Like most legislation, there is a loophole in the anti-Caesar law. If the salad dressing is prepared at the diner’s table, the raw egg is OK. Why? Because, state officials in all their wisdom have determined, mixing the ingredients in front of the patron forces the diner to consent to this dangerous practice.

But, nevertheless, that’s not always a practical alternative. Thus, most restaurants choosing to keep Caesar salads on the menu are being forced to serve pre-cooked, reconstituted egg product instead of the real deal. Isn’t that great? Don’t you feel safer now? Doesn’t your mouth water at the prospect of pre-cooke, reconstituted egg product? Aren’t you glad you have such caring, paternalistic politicians at work for us?

Seriously, folks, I’m not making this up. California government has determined that Caesar salad is dangerous to your health. And, let’s face it, there’s nowhere to put a warning label on a salad. So, it’s gone.

Can you believe this? What’s next, I wonder? Are supermarkets going to be required to instruct shoppers to cook their eggs? Is the purchase of raw meat going to require a permit? And what about the ultimate California “in” food – sushi? How long will it be before Japanese restaurants are required to cook their fish?

Such are the depths to which the late great state of California has descended. No more smoking in bars. No more eating Caesar salad in restaurants. What ever happened to freedom? Where does such micro-management of individual lives and everyday commerce end?

There is some good news on the horizon. A rebellion is in the making. And it’s coming from the strangest place – politically correct San Francisco. You see, Baghdad by the Bay is also the fine-dining capital of the West. There’s been more than a little muttering emanating from the kitchens of some of the city’s most famous eating establishments.

One of the most liberal members of the state Legislature, Assemblywoman Carole Migden, has decided to make her stand for liberty on this issue. She has introduced AB 2612, aimed at preserving gourmet cuisine and traditional techniques of food preparation that rely on carefully prepared raw or partially cooked ingredients.

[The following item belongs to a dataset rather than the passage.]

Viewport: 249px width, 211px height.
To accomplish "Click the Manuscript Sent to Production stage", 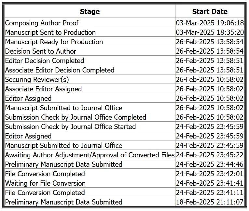I will pyautogui.click(x=50, y=32).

“Where’s the danger in a good Caesar salad?” asks Migden. “Forcing the fine restaurants of San Francisco to serve pre-cooked, reconstituted egg product in gourmet salads is enough to bring diners into the streets. Even a bad egg is entitled to enjoy a good Caesar salad.”

Here, here, Ms. Migden. The law is clearly cracked. If her colleagues don’t listen to you on this, I predict they will wind up with egg on their faces instead of their lawbooks.